▸ **Task statement**
Retyping all the entries exactly is the whole task.

▸ **Source material**
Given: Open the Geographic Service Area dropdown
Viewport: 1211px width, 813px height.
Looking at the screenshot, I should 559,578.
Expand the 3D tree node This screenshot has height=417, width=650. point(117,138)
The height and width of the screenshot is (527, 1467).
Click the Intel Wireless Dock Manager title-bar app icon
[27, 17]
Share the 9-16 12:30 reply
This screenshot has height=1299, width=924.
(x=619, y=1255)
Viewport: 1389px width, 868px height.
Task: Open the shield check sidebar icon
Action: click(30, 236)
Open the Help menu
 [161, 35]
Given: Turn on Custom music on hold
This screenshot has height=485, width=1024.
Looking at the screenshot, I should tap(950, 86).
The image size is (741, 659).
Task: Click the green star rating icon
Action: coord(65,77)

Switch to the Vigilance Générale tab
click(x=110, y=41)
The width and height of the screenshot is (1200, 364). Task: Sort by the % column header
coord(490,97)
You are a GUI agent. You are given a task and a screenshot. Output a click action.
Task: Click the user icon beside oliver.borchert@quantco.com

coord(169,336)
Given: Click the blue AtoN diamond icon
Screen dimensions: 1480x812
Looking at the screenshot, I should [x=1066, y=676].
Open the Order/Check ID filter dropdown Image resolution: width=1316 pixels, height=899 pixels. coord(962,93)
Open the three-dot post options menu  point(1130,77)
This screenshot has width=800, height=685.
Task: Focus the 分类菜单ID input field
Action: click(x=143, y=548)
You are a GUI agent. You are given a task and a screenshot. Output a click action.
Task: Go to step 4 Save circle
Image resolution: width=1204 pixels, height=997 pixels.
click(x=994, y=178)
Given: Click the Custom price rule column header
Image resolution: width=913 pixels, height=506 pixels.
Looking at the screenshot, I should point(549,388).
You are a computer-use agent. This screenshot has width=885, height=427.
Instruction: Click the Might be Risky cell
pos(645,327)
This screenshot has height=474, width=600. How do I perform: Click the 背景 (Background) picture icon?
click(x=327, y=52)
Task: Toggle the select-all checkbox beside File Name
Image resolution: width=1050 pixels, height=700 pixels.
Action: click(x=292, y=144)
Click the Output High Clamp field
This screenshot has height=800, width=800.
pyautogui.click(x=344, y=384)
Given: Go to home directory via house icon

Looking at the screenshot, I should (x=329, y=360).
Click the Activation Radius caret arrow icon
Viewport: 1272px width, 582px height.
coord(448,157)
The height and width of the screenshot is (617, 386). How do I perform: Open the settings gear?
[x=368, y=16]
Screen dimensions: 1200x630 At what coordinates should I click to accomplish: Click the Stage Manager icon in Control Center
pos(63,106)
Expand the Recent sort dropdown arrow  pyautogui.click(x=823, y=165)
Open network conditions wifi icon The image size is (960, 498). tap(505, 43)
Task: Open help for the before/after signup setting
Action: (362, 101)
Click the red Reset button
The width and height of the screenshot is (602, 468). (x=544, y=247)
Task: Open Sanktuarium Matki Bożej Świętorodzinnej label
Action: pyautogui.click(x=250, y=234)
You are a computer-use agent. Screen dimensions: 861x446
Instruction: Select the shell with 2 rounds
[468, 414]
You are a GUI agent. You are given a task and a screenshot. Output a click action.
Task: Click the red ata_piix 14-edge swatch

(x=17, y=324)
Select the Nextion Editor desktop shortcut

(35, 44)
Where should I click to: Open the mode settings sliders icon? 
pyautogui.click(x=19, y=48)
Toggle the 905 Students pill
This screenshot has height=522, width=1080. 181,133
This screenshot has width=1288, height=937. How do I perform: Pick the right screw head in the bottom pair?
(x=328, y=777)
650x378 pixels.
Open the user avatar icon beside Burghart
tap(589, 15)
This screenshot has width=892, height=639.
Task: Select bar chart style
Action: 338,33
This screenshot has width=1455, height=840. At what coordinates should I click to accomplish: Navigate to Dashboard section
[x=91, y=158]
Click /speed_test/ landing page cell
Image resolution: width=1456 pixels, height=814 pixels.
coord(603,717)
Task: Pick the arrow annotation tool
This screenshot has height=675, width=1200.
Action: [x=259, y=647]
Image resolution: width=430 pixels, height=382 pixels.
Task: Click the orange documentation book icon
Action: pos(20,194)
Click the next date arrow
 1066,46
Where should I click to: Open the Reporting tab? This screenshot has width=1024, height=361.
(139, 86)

▸ **Answer to this problem**
Given: Open the Geographic Service Area dropdown
Viewport: 1211px width, 813px height.
Looking at the screenshot, I should 559,578.
Expand the 3D tree node This screenshot has height=417, width=650. point(117,138)
The height and width of the screenshot is (527, 1467).
Click the Intel Wireless Dock Manager title-bar app icon
[27, 17]
Share the 9-16 12:30 reply
This screenshot has height=1299, width=924.
(x=619, y=1255)
Viewport: 1389px width, 868px height.
Task: Open the shield check sidebar icon
Action: click(30, 236)
Open the Help menu
 [161, 35]
Given: Turn on Custom music on hold
This screenshot has height=485, width=1024.
Looking at the screenshot, I should tap(950, 86).
The image size is (741, 659).
Task: Click the green star rating icon
Action: coord(65,77)

Switch to the Vigilance Générale tab
click(x=110, y=41)
The width and height of the screenshot is (1200, 364). Task: Sort by the % column header
coord(490,97)
You are a GUI agent. You are given a task and a screenshot. Output a click action.
Task: Click the user icon beside oliver.borchert@quantco.com

coord(169,336)
Given: Click the blue AtoN diamond icon
Screen dimensions: 1480x812
Looking at the screenshot, I should [x=1066, y=676].
Open the Order/Check ID filter dropdown Image resolution: width=1316 pixels, height=899 pixels. coord(962,93)
Open the three-dot post options menu  point(1130,77)
This screenshot has width=800, height=685.
Task: Focus the 分类菜单ID input field
Action: click(x=143, y=548)
You are a GUI agent. You are given a task and a screenshot. Output a click action.
Task: Go to step 4 Save circle
Image resolution: width=1204 pixels, height=997 pixels.
click(x=994, y=178)
Given: Click the Custom price rule column header
Image resolution: width=913 pixels, height=506 pixels.
Looking at the screenshot, I should point(549,388).
You are a computer-use agent. This screenshot has width=885, height=427.
Instruction: Click the Might be Risky cell
pos(645,327)
This screenshot has height=474, width=600. How do I perform: Click the 背景 (Background) picture icon?
click(x=327, y=52)
Task: Toggle the select-all checkbox beside File Name
Image resolution: width=1050 pixels, height=700 pixels.
Action: click(x=292, y=144)
Click the Output High Clamp field
This screenshot has height=800, width=800.
pyautogui.click(x=344, y=384)
Given: Go to home directory via house icon

Looking at the screenshot, I should (x=329, y=360).
Click the Activation Radius caret arrow icon
Viewport: 1272px width, 582px height.
coord(448,157)
The height and width of the screenshot is (617, 386). How do I perform: Open the settings gear?
[x=368, y=16]
Screen dimensions: 1200x630 At what coordinates should I click to accomplish: Click the Stage Manager icon in Control Center
pos(63,106)
Expand the Recent sort dropdown arrow  pyautogui.click(x=823, y=165)
Open network conditions wifi icon The image size is (960, 498). tap(505, 43)
Task: Open help for the before/after signup setting
Action: (362, 101)
Click the red Reset button
The width and height of the screenshot is (602, 468). (x=544, y=247)
Task: Open Sanktuarium Matki Bożej Świętorodzinnej label
Action: pyautogui.click(x=250, y=234)
You are a computer-use agent. Screen dimensions: 861x446
Instruction: Select the shell with 2 rounds
[468, 414]
You are a GUI agent. You are given a task and a screenshot. Output a click action.
Task: Click the red ata_piix 14-edge swatch

(x=17, y=324)
Select the Nextion Editor desktop shortcut

(35, 44)
Where should I click to: Open the mode settings sliders icon? 
pyautogui.click(x=19, y=48)
Toggle the 905 Students pill
This screenshot has height=522, width=1080. 181,133
This screenshot has width=1288, height=937. How do I perform: Pick the right screw head in the bottom pair?
(x=328, y=777)
650x378 pixels.
Open the user avatar icon beside Burghart
tap(589, 15)
This screenshot has width=892, height=639.
Task: Select bar chart style
Action: 338,33
This screenshot has width=1455, height=840. At what coordinates should I click to accomplish: Navigate to Dashboard section
[x=91, y=158]
Click /speed_test/ landing page cell
Image resolution: width=1456 pixels, height=814 pixels.
coord(603,717)
Task: Pick the arrow annotation tool
This screenshot has height=675, width=1200.
Action: [x=259, y=647]
Image resolution: width=430 pixels, height=382 pixels.
Task: Click the orange documentation book icon
Action: pos(20,194)
Click the next date arrow
 1066,46
Where should I click to: Open the Reporting tab? This screenshot has width=1024, height=361.
(139, 86)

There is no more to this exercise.